> _ARBEITSAUFTRAG 1_
Prüfen Sie, ob die Aussagen (a) bis (c) mit dem Forumsthread übereinstimmen, und belegen Sie jedes Ja oder Nein mit einem wörtlichen Zitat daraus.
(a) Der Fragesteller wünscht sich die Sollwertvorgabe möglichst über einen BCD-Schalter.
(b) Das Gerät von www.negele.net kostet laut Forumsthread etwa 59 Dollar.
(c) Das mit einem L 200 gebaute Gerät wurde zum Testen regelbarer Dampfventile gebraucht.
> _ARBEITSAUFTRAG 2_
Beantworten Sie anhand des Forumsthreads die folgenden Fragen knapp.
(a) Zu welchem Preis wird das fertige Gerät im Beitrag von Kurt angegeben?
(b) Welches Messgerät gehört zu dem Aufbau mit dem L 200?
(c) Weshalb gibt es zu diesem Eigenbau keine Schaltung?
> _ARBEITSAUFTRAG 3_
Geben Sie den Abschnitt des Forumsthreads zwischen „## Zottel (2“ und „Ralle79 (30 Dezember 2004)“, beide Stellen eingeschlossen, wortgetreu aus.

# Suche Simulator (Schaltplan) 0/4-20mA einstellbar



## halorenzen (2 Februar 2004)

:?:  Hallo 
suche einen Schaltplan ( oder günstiges Fertiggerät ) zum simulieren von 0-20mA z.B. für analoge Eingangskarten.......

Sollwertvorgabe möglichst mit BCD Schalter ( oder Poti... )

Danke !


----------



## Zottel (2 Februar 2004)

Poti un Batterie, eventuell ein Festwiderstand als Begrenzung für 20 (22?) mA Maximum.
Geht natürlich auch mit Festwiderstaänden und Codierschalter. Oder Festwiderstände und DIL-Schalter.


----------



## Ralle79 (30 Dezember 2004)

ein entsprechendes gerät bekommt man von

www.negele.net

kostenpunkt so um die 350 euro


----------



## Kurt (30 Dezember 2004)

BastelWastel:
http://www.analogmicro.de/products/sheets/german/am442.pdf

oder was fertiges um 59$
http://www.eidusa.com/Interface_Boards_4_20.htm

kurt


----------



## Anonymous (20 Januar 2005)

Hallo,
habe mir mal so ein Teil mit nem L 200 gebaut - da ist die Strombegr.
regelbar.
Dazu ein Digital-Amperemeter und ein 10-Gang Poti und ein paar billige
Bauteile aus der Grabbelkiste.

Ich brauchte das Teil mal, um regelbare Dampfventile zu testen.

Habe leider keine Schaltung, weil ich das Ding aus dem Kopf gebastelt
hab.


----------



## Anonymous (20 Januar 2005)

Hallo,
habe mir mal so ein Teil mit nem L 200 gebaut - da ist die Strombegr.
regelbar.
Dazu ein Digital-Amperemeter und ein 10-Gang Poti und ein paar billige
Bauteile aus der Grabbelkiste.

Ich brauchte das Teil mal, um regelbare Dampfventile zu testen.

Habe leider keine Schaltung, weil ich das Ding aus dem Kopf gebastelt
hab.


----------

> _DATEN_
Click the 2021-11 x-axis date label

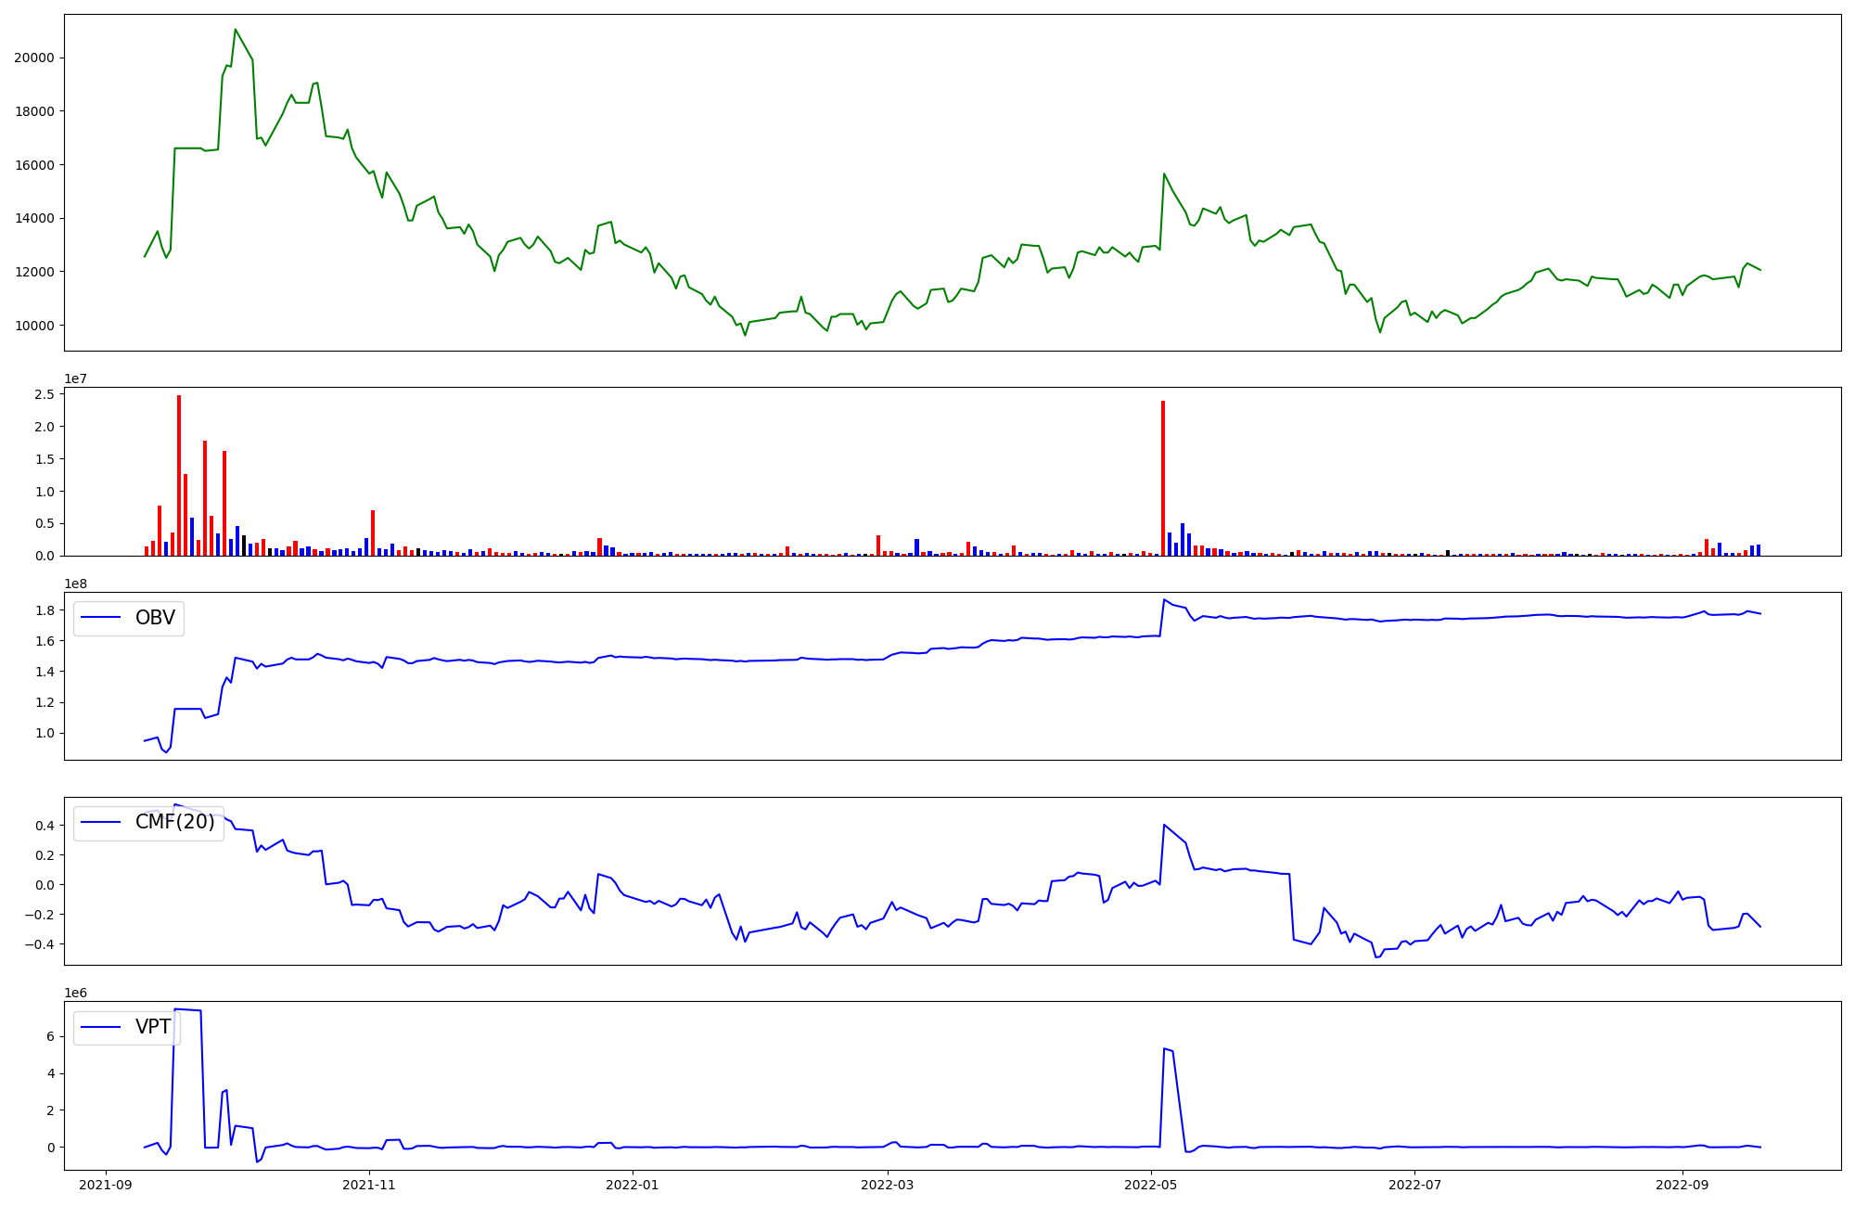pos(370,1185)
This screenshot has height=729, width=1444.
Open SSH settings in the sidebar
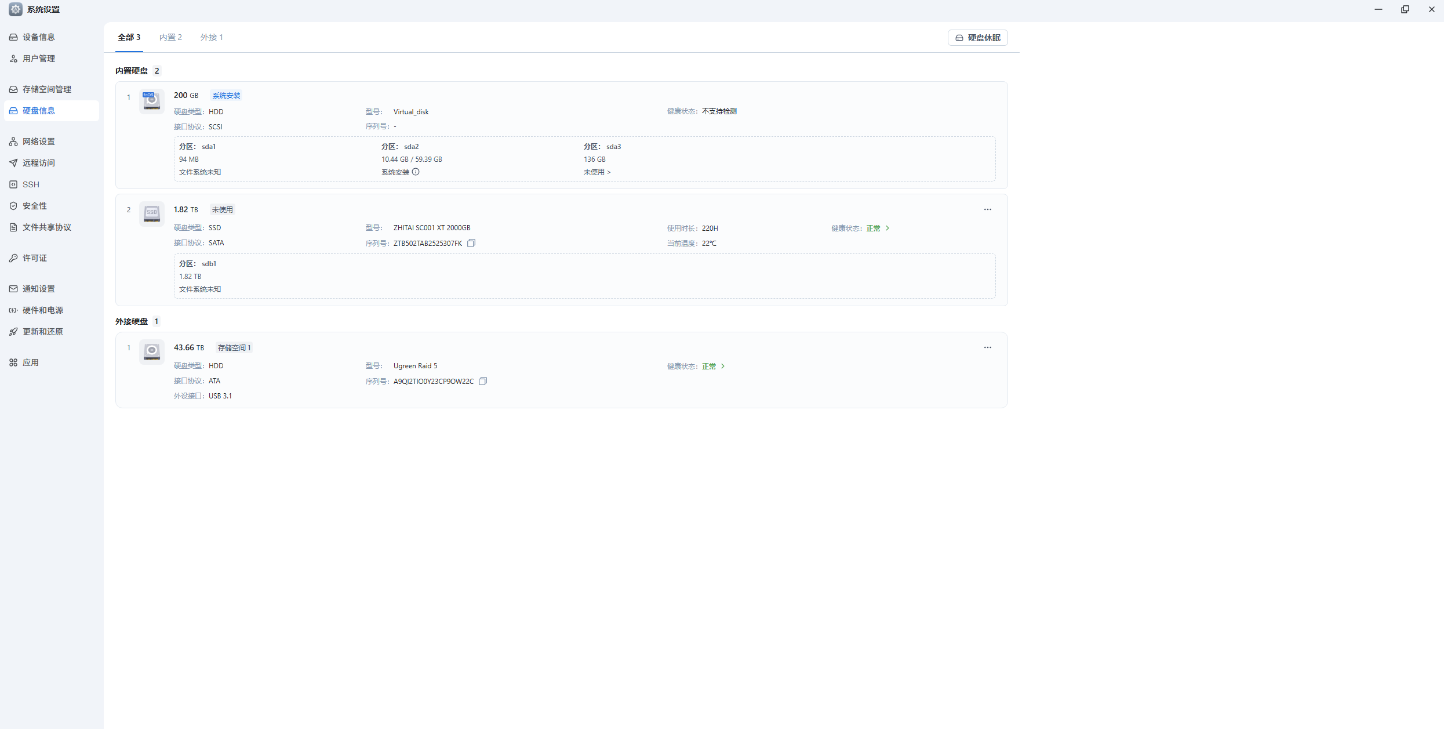[31, 184]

> _RICHTIGE LÖSUNG 1_
(a) Ja: „Sollwertvorgabe möglichst mit BCD Schalter ( oder Poti... )“
(b) Nein: „kostenpunkt so um die 350 euro“
(c) Ja: „Ich brauchte das Teil mal, um regelbare Dampfventile zu testen.“

> _RICHTIGE LÖSUNG 2_
(a) Um 59 $.
(b) Ein Digital-Amperemeter.
(c) Weil das Gerät aus dem Kopf gebastelt wurde.

> _RICHTIGE LÖSUNG 3_
## Zottel (2 Februar 2004)

Poti un Batterie, eventuell ein Festwiderstand als Begrenzung für 20 (22?) mA Maximum.
Geht natürlich auch mit Festwiderstaänden und Codierschalter. Oder Festwiderstände und DIL-Schalter.


----------



## Ralle79 (30 Dezember 2004)